**READING TEXT:**
Containers and Kubernetes are a natural fit for Apache Spark, an open source parallel processing framework used for large-scale data analytics and machine learning workloads.
Why use Apache Spark with Kubernetes?
Apache Spark requires a distributed storage system and a cluster manager: either the standalone mode, Mesos, or YARN. However, as cloud computing, and particularly cloud containers, became increasingly popular, organizations began clamoring for support to run their data processing and machine learning workloads in Kubernetes clusters to streamline their data processing and ML workflows.
Kubernetes allows users the choice of continuing to use Hadoop as a data source while eliminating the need for Mesos or YARN. Users also enjoy many additional benefits, including:
- True portability across any cloud. Kubernetes was designed to run anywhere, and it greatly simplifies lift and shifts by automating many of the operational tasks associated with app deployment.
- Persistent volumes that decouple apps from the underlying storage system, which are particularly important for Spark and other big data apps, which require a lot of storage space and consistent resources.
- Consistent, reliable dependency packaging. Spark apps are heterogenous and utilize many third-party libraries, such as those in Java, Scala, and Python. Kubernetes allows all dependencies to be placed into a single container image, so that Spark developers can determine dependencies once instead of dealing with constant changes.
- Automatic scaling of services based on utilization so that each team is using only the resources they need, when they need them.
Native Kubernetes integration with Spark applications became available beginning with Spark 2.3.0. Google’s new Kubernetes Operator for Apache Spark, also known as the Spark Operator, utilizes this native Kubernetes integration to run, monitor, and manage the lifecycle of Spark applications within a Kubernetes cluster on Google Cloud Platform (GCP). Google notes that the Spark Operator, available now in beta, is a Kubernetes custom controller that uses custom resources for declarative specification of Spark applications. It allows for fine-grained lifecycle management of Spark applications, including support for automatic restart using a configurable restart policy, the ability to run cron-based, scheduled applications, and improved elasticity and integration with Kubernetes services such as logging and monitoring.

**DATA:**
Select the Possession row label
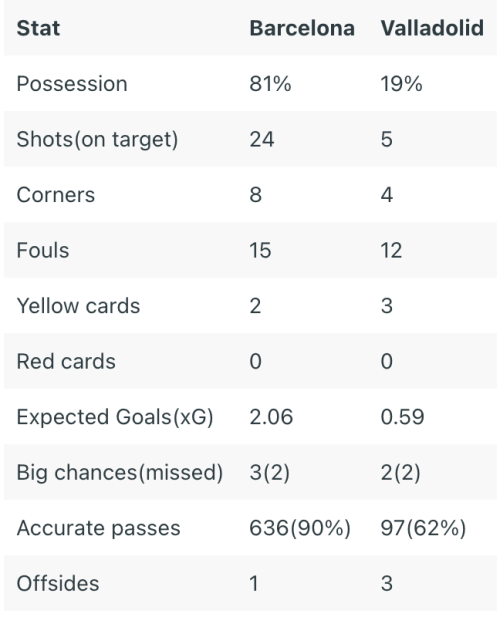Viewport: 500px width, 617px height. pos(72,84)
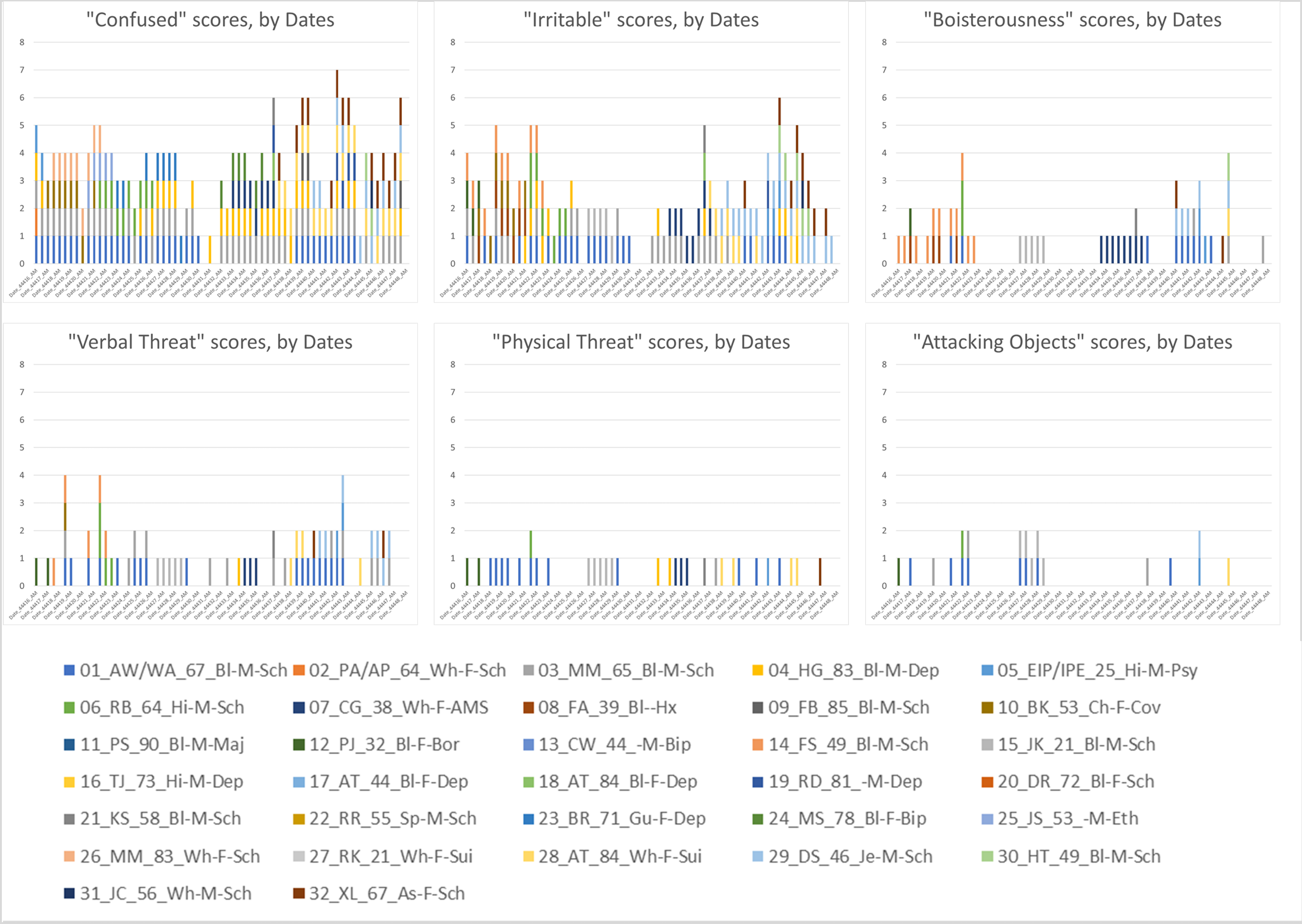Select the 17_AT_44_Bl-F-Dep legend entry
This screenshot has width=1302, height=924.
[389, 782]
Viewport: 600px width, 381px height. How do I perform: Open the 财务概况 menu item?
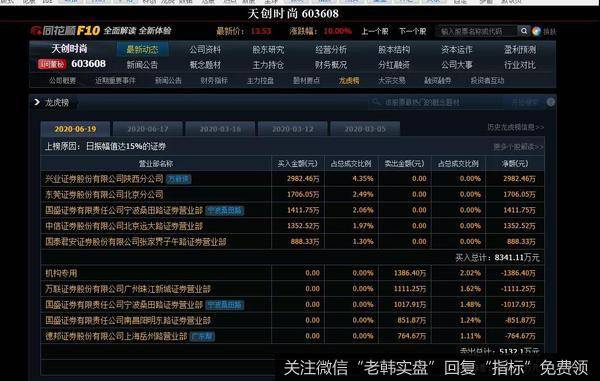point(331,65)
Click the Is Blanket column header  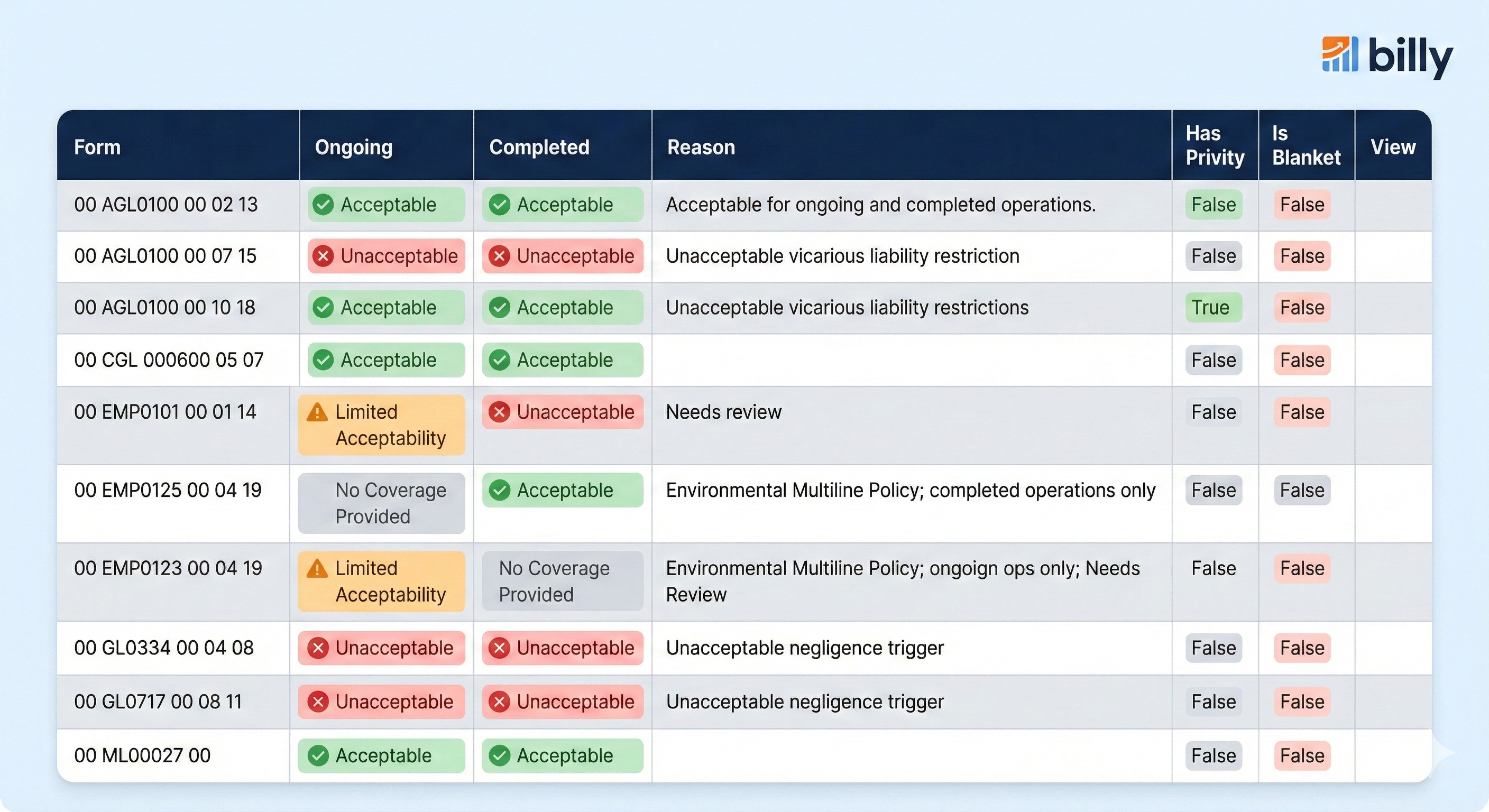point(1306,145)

**SHORT EXERCISE 1:** Can you extract the part of the Spark on Kubernetes text starting with "- Consistent, reliable" and going on through "with constant changes."?
**SHORT EXERCISE 2:**
Does each statement below agree with the Spark on Kubernetes text? Answer yes or no for each, quoting the words from the text that decide it.
(a) Native Kubernetes integration with Spark applications first became available in Spark 2.3.0.
(b) The Spark Operator is already offered as a full, non-beta release.
(c) Running Spark on Kubernetes means users can no longer use Hadoop as a data source.
**SHORT EXERCISE 3:** How would the Spark on Kubernetes text go on? Proceed with it from the point where it stops.

**EXERCISE RESPONSE 1:**
- Consistent, reliable dependency packaging. Spark apps are heterogenous and utilize many third-party libraries, such as those in Java, Scala, and Python. Kubernetes allows all dependencies to be placed into a single container image, so that Spark developers can determine dependencies once instead of dealing with constant changes.

**EXERCISE RESPONSE 2:**
(a) Yes: "Native Kubernetes integration with Spark applications became available beginning with Spark 2.3.0."
(b) No: "the Spark Operator, available now in beta"
(c) No: "Kubernetes allows users the choice of continuing to use Hadoop as a data source while eliminating the need for Mesos or YARN."

**EXERCISE RESPONSE 3:**
Because the Spark Operator allows declarative specifications to describe Spark applications and manage them with native Kubernetes tooling such as kubectl, users enjoy a common, simplified control plane for managing different kinds of workloads on Kubernetes and improved resource utilization. The Spark Operator also supports Spark 2.4, which includes major enhancements to native Kubernetes integration, such as support for PySpark and SparkR applications, client mode support for interactive applications and data science notebooks such as Jupyter, and support for mounting certain types of Kubernetes volumes.
Google has big plans to enhance and improve the Spark Operator throughout 2019, including:
- Making the Spark Operator compatible with different versions of Spark. As it stands now, a Spark Operator that works with Spark 2.3.x will not work with Spark 2.4.
- Adding Kerberos authentication, starting with Spark 3.0.
- Enhancing the Spark Operator’s ability to run production batch processing workloads through priority queues and basic priority-based scheduling.
The Spark Operator is available for quick installation right now from the GCP Marketplace, where it will immediately and seamlessly integrate with other GCP services.